A useful concept used in heat transfer applications once the condition of steady state heat conduction has been reached, is the representation of thermal transfer by what is known as thermal circuits. A thermal circuit is the representation of the resistance to heat flow in each element of a circuit, as though it were an electrical resistor. The heat transferred is analogous to the electric current and the thermal resistance is analogous to the electrical resistor. The values of the thermal resistance for the different modes of heat transfer are then calculated as the denominators of the developed equations. The thermal resistances of the different modes of heat transfer are used in analyzing combined modes of heat transfer. The lack of "capacitative" elements in the following purely resistive example, means that no section of the circuit is absorbing energy or changing in distribution of temperature. This is equivalent to demanding that a state of steady state heat conduction (or transfer, as in radiation) has already been established.

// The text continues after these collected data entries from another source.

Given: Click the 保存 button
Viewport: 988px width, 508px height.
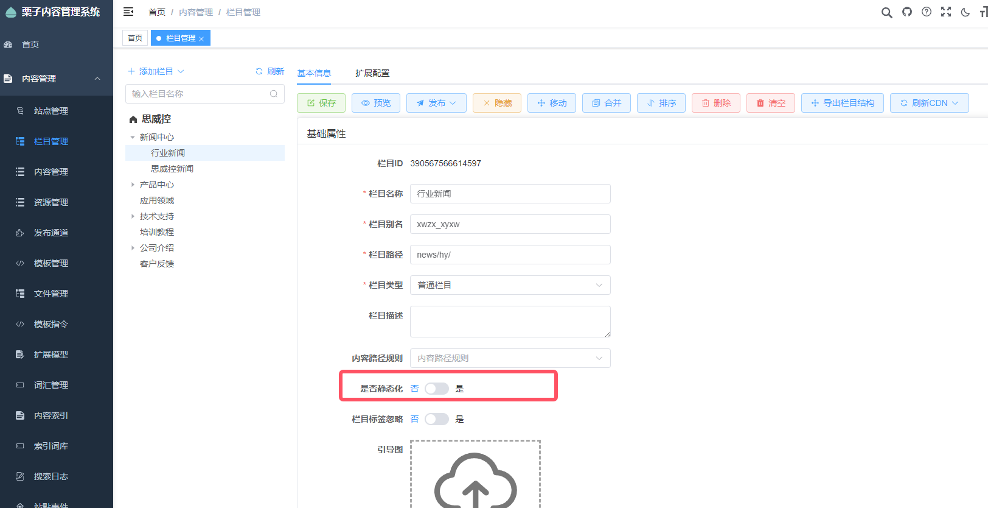Looking at the screenshot, I should (x=321, y=103).
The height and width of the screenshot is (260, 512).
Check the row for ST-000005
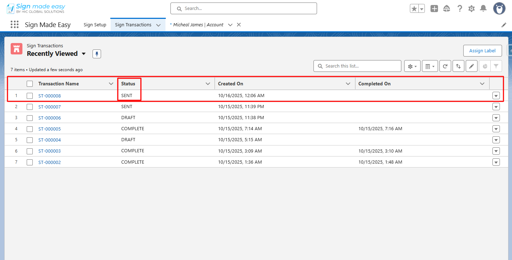pos(30,129)

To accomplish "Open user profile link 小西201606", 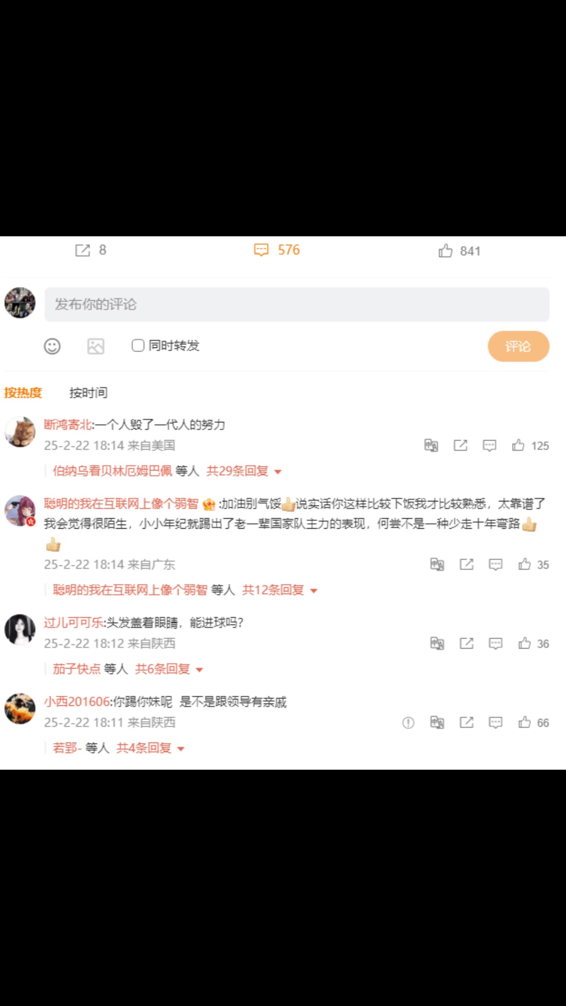I will pos(77,702).
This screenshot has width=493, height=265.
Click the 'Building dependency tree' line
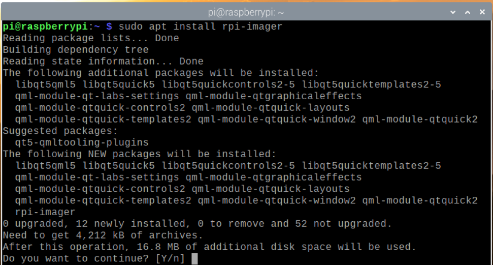pos(76,50)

The equations describing the three heat transfer modes and their thermal resistances in steady state conditions, as discussed previously, are summarized in the table below:

Equations for different heat transfer modes and their thermal resistances.

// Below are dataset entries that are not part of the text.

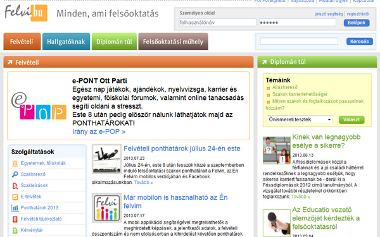Click the Felvi.hu logo

coord(26,13)
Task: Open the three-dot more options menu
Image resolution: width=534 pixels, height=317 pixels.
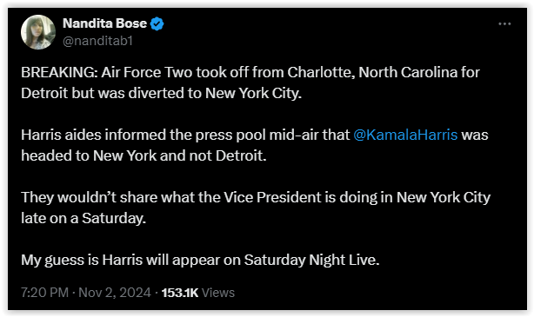Action: tap(504, 23)
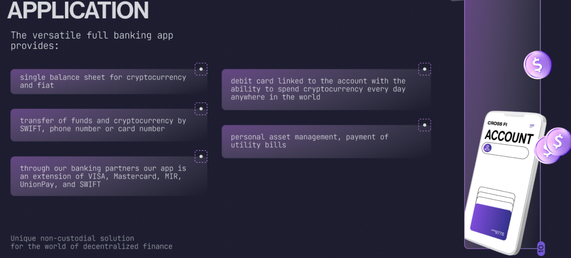
Task: Click the account input field on phone
Action: pyautogui.click(x=505, y=151)
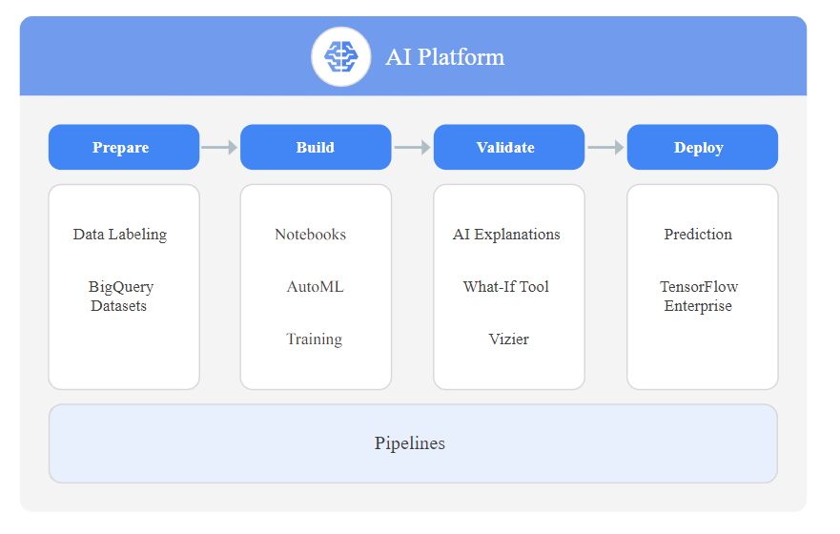
Task: Select the Prepare stage button
Action: pyautogui.click(x=124, y=148)
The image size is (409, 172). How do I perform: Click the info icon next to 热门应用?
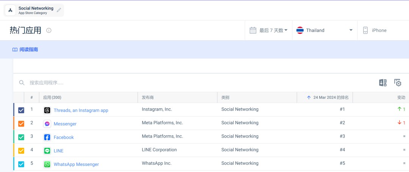(x=49, y=30)
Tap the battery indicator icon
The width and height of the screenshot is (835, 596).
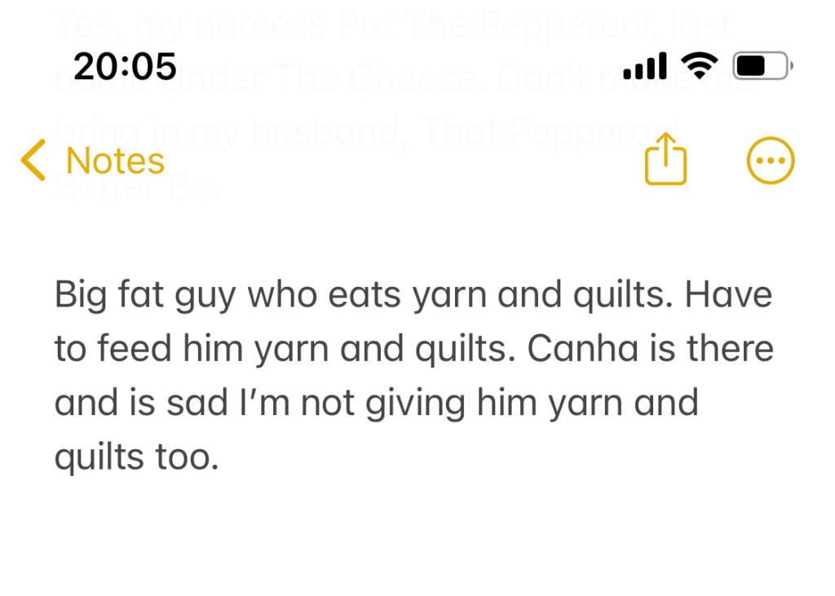762,65
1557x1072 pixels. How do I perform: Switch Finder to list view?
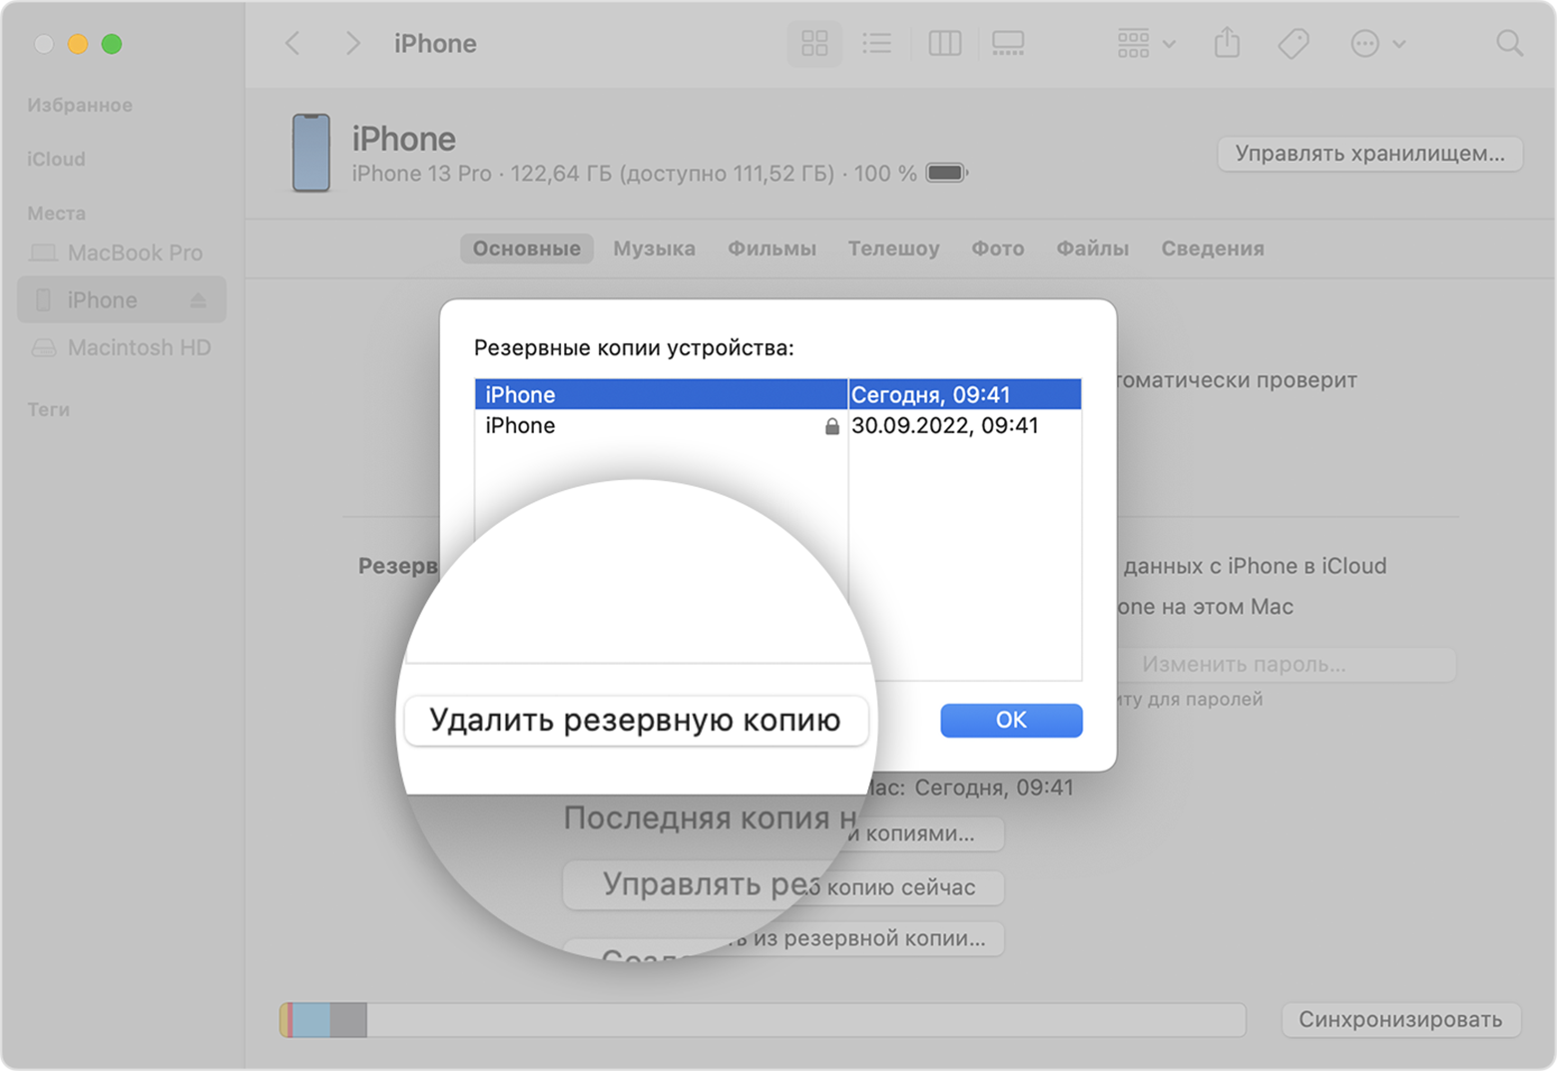pyautogui.click(x=876, y=44)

Transfer Mode	Rate of Heat Transfer	Thermal Resistance
Conduction	${\displaystyle {\dot {Q}}={\frac {T_{1}-T_{2}}{\left({\frac {L}{kA}}\right)}}}$	${\displaystyle {\frac {L}{kA}}}$
Convection	${\displaystyle {\dot {Q}}={\frac {T_{\rm {surf}}-T_{\rm {envr}}}{\left({\frac {1}{h_{\rm {conv}}A_{\rm {surf}}}}\right)}}}$	${\displaystyle {\frac {1}{h_{\rm {conv}}A_{\rm {surf}}}}}$
Radiation	${\displaystyle {\dot {Q}}={\frac {T_{\rm {surf}}-T_{\rm {surr}}}{\left({\frac {1}{h_{r}A_{\rm {surf}}}}\right)}}}$	${\displaystyle {\frac {1}{h_{r}A}}}$, where ${\displaystyle h_{r}=\epsilon \sigma (T_{\rm {surf}}^{2}+T_{\rm {surr}}^{2})(T_{\rm {surf}}+T_{\rm {surr}})}$

In cases where there is heat transfer through different media (for example, through a composite material), the equivalent resistance is the sum of the resistances of the components that make up the composite. Likely, in cases where there are different heat transfer modes, the total resistance is the sum of the resistances of the different modes. Using the thermal circuit concept, the amount of heat transferred through any medium is the quotient of the temperature change and the total thermal resistance of the medium.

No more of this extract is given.